I'd be really interested in seeing some statistics on cousin marriage and ages of first marriage for women. It feels like it's changing a bit to me but it's hard to know without data. Cedrtainly the young women I work with don't seem to feel any pressure to marry early but I think they would feel pressure if they wanted to marry a non-Muslim.

PotholeParadies · 11/12/2020 16:48

That perfect storm is exacerbated by woke people in public services whose response to finding out a girl in care has been groomed and is being raped regularly is to say 'sex work is work', because that is what they were taught in uni.

It's still happening.
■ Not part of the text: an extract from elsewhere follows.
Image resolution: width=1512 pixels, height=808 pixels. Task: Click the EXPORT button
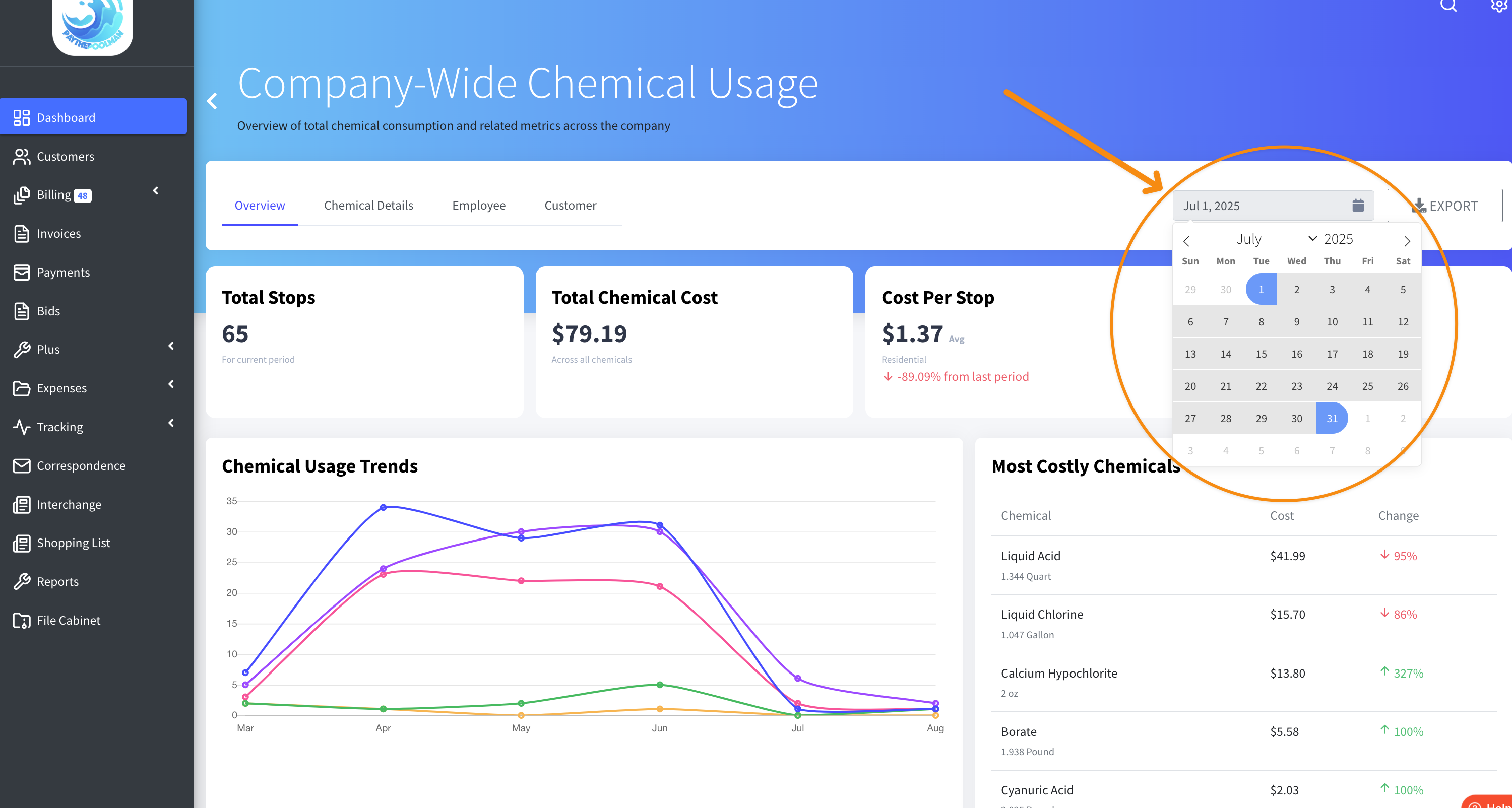[x=1444, y=206]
If we could sit in on social work degrees around the country, how often do you think they have exited women and survivors of grooming coming in to talk to them about the reality?

It's all 'stop the stigma' talks, isn't it?

Hoppinggreen · 11/12/2020 17:06

Such as where flaxmeadow?
No idea where these working class deprived multicultural areas are in my part of Kirklees. I can think of a lot of places that tick 2 of those boxes but not 3. And while I would love to believe that this “working class multicultural frank discussion” goes on I really doubt it.
The more deprived areas here are most certainly NOT culturally diverse.

TheQueef · 11/12/2020 17:08

Tesselate that podcast you recommend is brilliant. Azhar explains the community influence at each step he's excellent.